Modifying Ultrasound Waveform Parameters to Control, Influence, or Disrupt Cells
David Reza Mittelstein
Date: February 26, 2020, 1:30 PM
Location: Guggenheim 133 (Lees-Kubota Lecture Hall)
Ultrasound can be focused into deep tissues with millimeter precision to perform non-invasive ablative therapy for diseases such as cancer. In most cases, this ablation uses high intensity ultrasound to deposit non-selective thermal or mechanical energy at the ultrasound focus, damaging both healthy bystander tissue and cancer cells. Here we describe an alternative low intensity pulsed ultrasound approach known as “oncotripsy” that leverages the distinct mechanical properties of neoplastic cells to achieve inherent cancer selectivity. We show that when applied at a specific frequency and pulse duration, focused ultrasound selectively disrupts a panel of breast, colon, and leukemia cancer cell models in suspension without significantly damaging healthy immune or red blood cells. Mechanistic experiments reveal that the formation of acoustic standing waves and the emergence of cell-seeded cavitation lead to cytoskeletal disruption, expression of apoptotic markers, and cell death. The inherent selectivity of this low intensity pulsed ultrasound approach offers a potentially safer and thus more broadly applicable alternative to non-selective high intensity ultrasound ablation.

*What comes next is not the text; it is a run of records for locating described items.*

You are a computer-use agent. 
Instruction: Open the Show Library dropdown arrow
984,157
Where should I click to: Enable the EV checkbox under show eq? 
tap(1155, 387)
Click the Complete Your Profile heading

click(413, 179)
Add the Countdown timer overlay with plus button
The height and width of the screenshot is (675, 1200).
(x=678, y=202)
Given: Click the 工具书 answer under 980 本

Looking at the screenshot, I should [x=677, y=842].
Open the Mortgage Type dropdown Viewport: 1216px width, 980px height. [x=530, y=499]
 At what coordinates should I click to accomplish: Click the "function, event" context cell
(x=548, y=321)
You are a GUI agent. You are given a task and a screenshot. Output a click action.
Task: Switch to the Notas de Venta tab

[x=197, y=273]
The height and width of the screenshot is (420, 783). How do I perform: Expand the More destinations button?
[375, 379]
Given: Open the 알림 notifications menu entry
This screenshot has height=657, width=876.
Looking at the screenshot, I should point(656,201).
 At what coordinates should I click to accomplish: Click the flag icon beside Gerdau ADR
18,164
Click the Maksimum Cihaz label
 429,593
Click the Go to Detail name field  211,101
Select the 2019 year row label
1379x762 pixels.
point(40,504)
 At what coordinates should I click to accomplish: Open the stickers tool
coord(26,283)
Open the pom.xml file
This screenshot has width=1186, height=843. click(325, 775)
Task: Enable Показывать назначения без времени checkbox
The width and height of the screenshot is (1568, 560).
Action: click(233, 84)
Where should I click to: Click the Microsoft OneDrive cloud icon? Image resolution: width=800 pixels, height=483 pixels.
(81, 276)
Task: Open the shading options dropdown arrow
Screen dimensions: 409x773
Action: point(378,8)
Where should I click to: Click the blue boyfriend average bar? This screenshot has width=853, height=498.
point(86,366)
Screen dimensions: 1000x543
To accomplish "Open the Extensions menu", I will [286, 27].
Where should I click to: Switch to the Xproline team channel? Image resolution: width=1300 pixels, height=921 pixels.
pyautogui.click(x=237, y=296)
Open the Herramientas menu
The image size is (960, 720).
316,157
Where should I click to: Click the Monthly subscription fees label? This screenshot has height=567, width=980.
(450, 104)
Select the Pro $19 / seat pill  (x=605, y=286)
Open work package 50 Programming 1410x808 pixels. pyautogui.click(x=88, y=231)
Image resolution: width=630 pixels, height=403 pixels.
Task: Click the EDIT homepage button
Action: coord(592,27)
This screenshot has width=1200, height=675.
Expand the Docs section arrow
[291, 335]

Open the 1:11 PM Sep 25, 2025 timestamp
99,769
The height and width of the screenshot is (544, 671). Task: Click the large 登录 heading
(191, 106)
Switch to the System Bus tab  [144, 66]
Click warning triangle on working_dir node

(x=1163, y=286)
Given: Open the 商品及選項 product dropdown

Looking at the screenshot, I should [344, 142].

In this dissertation, I describe the oncotripsy theory in its initial formulation, the experimental validation and investigation of testable predictions from that theory, and the refinement of said theory with new experimental evidence. Throughout, I describe how careful modifications to the ultrasound waveform directly can significantly impact how the ultrasound bio-effects control, influence, or disrupt cells in a selective and controlled manner.